One unit that fought with distinction at Cold Harbor was Battery H First Ohio Light Artillery. It was comprised of 265 soldiers, 137 from Northwest Ohio.
After the war, instead of erecting a stone monument to honor their comrades, these veterans commissioned famous artist Gilbert Gaul to depict their work at Cold Harbor. The painting won a bronze medal at the World’s Columbian Exposition in Chicago in 1893 and the next year, Ohio Governor and future President William McKinley unveiled the five-by-eight-foot painting at the Toledo Soldiers Memorial Building, its new home.
After the building was razed in 1955, the painting was briefly displayed at the Toledo Museum of Art and later at the Toledo Zoo before it was relegated to a basement vault. In 1990, the painting was entrusted, along with other Civil War artifacts, to the Oregon Jerusalem Historical Society.
The historical society first realized the importance of its treasure in 1993 when the Tennessee State Museum held an exhibition of 56 Gaul paintings.
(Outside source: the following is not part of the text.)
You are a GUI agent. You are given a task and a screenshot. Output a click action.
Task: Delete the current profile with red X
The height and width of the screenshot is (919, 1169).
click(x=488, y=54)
The society loaned the painting to the museum and it was seen by more than 20,000 visitors.
Since then, a print of the painting has been featured in the motor tour of 11 battlefield sites in the Richmond National Battlefield Park. In spring of 2015, the painting will be on loan to the Toledo Museum of Art and serve as a focal point for a three-month long exhibit on the 150th anniversary of the end of the Civil War, according to Connie Isbell, president of the historical society. Isbell welcomes the opportunity to share the painting and the history of Battery H with a larger audience.
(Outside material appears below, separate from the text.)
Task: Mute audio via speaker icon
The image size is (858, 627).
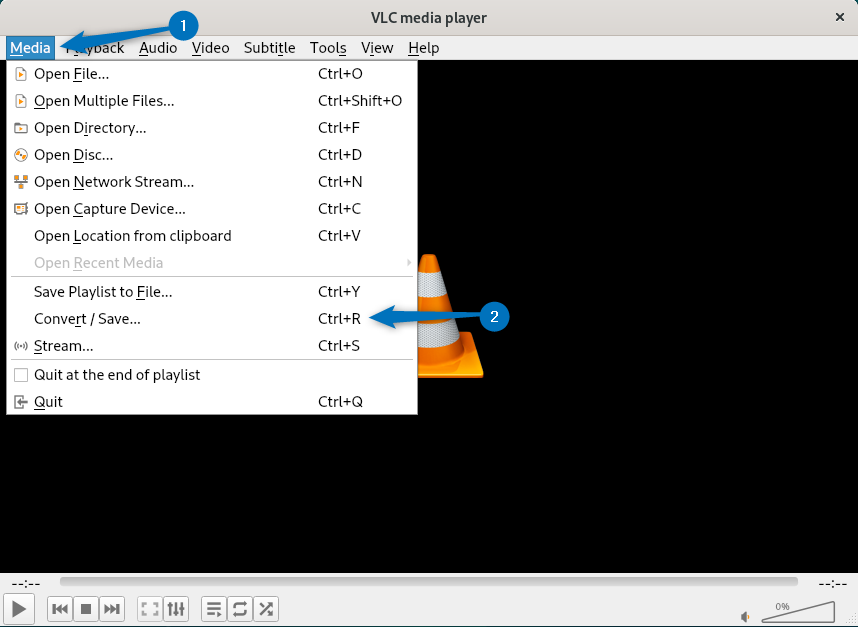Action: [745, 616]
Kelly Garrrow, director of communications for the Toledo Museum, said the painting is “one of the finest examples of a battle scene.” It is also important because of its local ties.
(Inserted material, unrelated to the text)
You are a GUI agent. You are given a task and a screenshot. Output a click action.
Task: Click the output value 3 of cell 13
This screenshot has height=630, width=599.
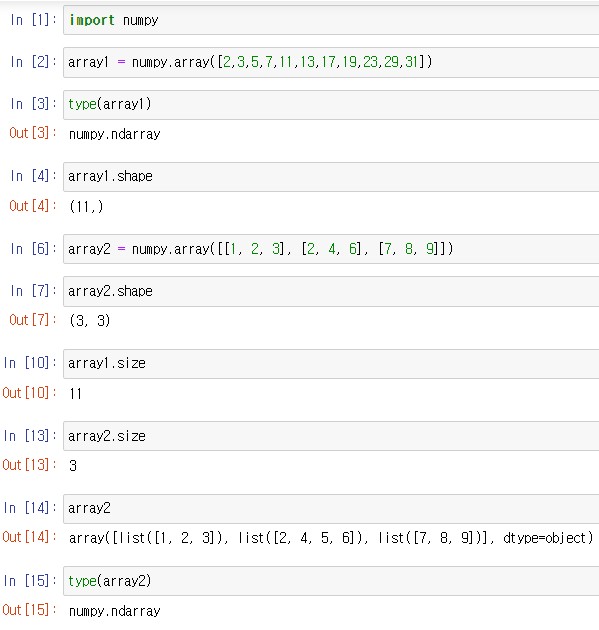tap(73, 466)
Battery H saw action at other significant battles including Union victories at Petersburg and Gettysburg. So why did the men choose to depict a losing battle for posterity?
David Brown, the great grandson of one Battery H veteran, Irenius Agustus Geren, has his ideas. The Port Clinton resident and former television news producer has walked every battlefield in which Battery H saw service. He’s studied the battles for a DVD he hopes to produce. He thinks the men chose Cold Harbor because of the precision the unit displayed under trying circumstances. Battery H had emerged from the crossroads, spotted the enemy and set up on a low ridge to fire over an open field into Confederate lines. “They were able to gallop into battle right now and they were the first onto the field,” Brown said. “They were in action before the infantry was.”
That’s what the Gaul painting depicts, he says. It’s not a snapshot in time. It’s more like a movie which shows the progression from galloping down the hill to firing the cannon.
Brown, who has viewed the painting numerous times, believes his great grandfather is the man wearing the bandana standing in the center of the painting.
Mike Payden, a Northwood resident and Captain of the Battery H reenactment unit agrees with Brown’s theory. “They fired more rounds there than they did anywhere (940 rounds by one estimate). They had the whole battery functioning pretty well perfectly. It’s amazing there weren’t more men killed there than there was. It’s pretty much open.”
Only one Battery H soldier was killed.
A more detailed description of the battle was written in 1918 for the Marietta Sunday Observer. Battery H veteran William Parmelee, a Toledoan, wrote, “It was a very hot day. We were so tired, sand was deep, dust very thick. All were about ready to drop when dare-devil Custer (George Armstrong Custer), with staff and escort passed us. Men and horses showed hard riding.
“Custer waved his cowboy hat, shouting ‘push on boys, you are needed at the front!’
“Push on we did, soon reaching Cold Harbor cross roads to find a thin line of cowboys holding off a line of infantry that soon came for us before the Corps is all in line of battle.
“It was an all round hot place. One of the few times the boys working at the muzzle of the guns bleed at nose and ears from the concussion and heat.”
The memory of these brave men is kept alive by the Gaul painting, which can be viewed at Brandville School, home of the Oregon Jerusalem Historical Society. Also in the book First Ohio Light Artillery Battery H: The James Barnett papers by Edward C. Browne, Jr. and by Payden’s re-enactors.
Payden has been involved in reenactments for 23 years, most recently this past weekend at the Muster on the Maumee. You can see his re-enactors bring history alive July 29 at the James McPherson House in Clyde, the Luckey festival, September 27-28 and the Hayes Presidential Center in Fremont on October 4 and 5.
The group fires an original 1862 artillery piece with a six-foot, 816-pound barrel capable of launching a 10-pound projectile two-and-a-half miles.
The piece is authentic. So too is the sound. So much so, that when the director of the movie Pirates of the Caribbean: At World’s End, wanted the authentic sound of cannon fire, he sent a crew from Skywalker Sound to Carey Ohio to record Battery H firing its cannon.
Payden said the sound crew was here for seven hours while Battery H spent 20 pounds of powder firing its gun over a quarry. Neither the gun, nor the men were seen in the movie, just the sound.